Note that the impact of this is that if any snapshot is deleted, region snapshot replacement cannot not take place for the associated region snapshots or read-only regions. Once this is fixed, they should proceed normally.

jmpesp added a commit that referenced this issue Mar 24, 2025
There were many tests for when a snapshot is delete _after_ a region
snapshot replacement was requested and the process had started, but not
for when one was deleted _before_ any of the associated sagas ran.
Deleting the snapshot caused the snapshot volume to be hard-deleted,
which caused the region snapshot replacement machinery to believe it
couldn't do its job.

My first thought was that Nexus needed to _not_ hard-delete the snapshot
volume, and this would let the region snapshot replacement proceed.
Nexus would also need to reconstruct any of the snapshot volumes that
were hard-deleted through some arduous process of finding all the copies
of the snapshot volume in the read-only parent fields of other volumes.
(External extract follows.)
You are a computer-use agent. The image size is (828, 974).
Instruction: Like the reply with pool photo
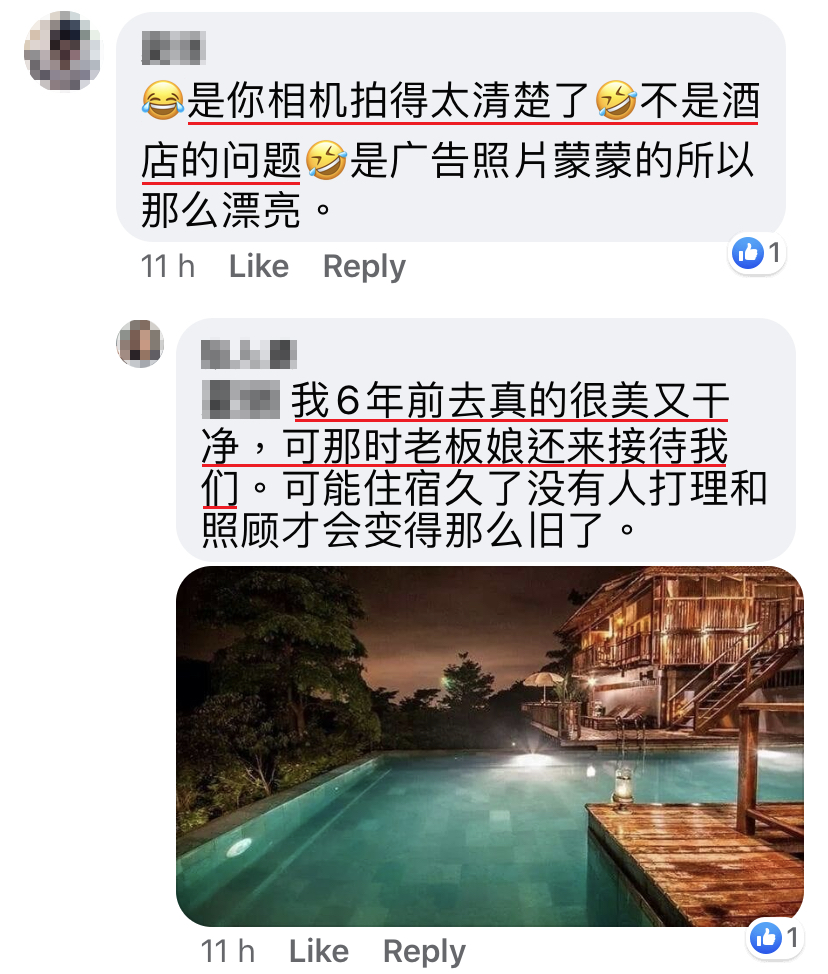pyautogui.click(x=319, y=951)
But then I started diving into the code relevant to the early stages of
region snapshot replacement. When inserting a region snapshot
replacement request, the snapshot volume ID was required so that a
volume repair record can "lock" the volume. The comments here state that
the repair record isn't needed (as snapshot volumes are never directly
constructed and the lock is meant to serialize access to a volume so
that an associated Upstairs won't receive multiple replacement requests)
and that the lock was done out of an abudance of caution.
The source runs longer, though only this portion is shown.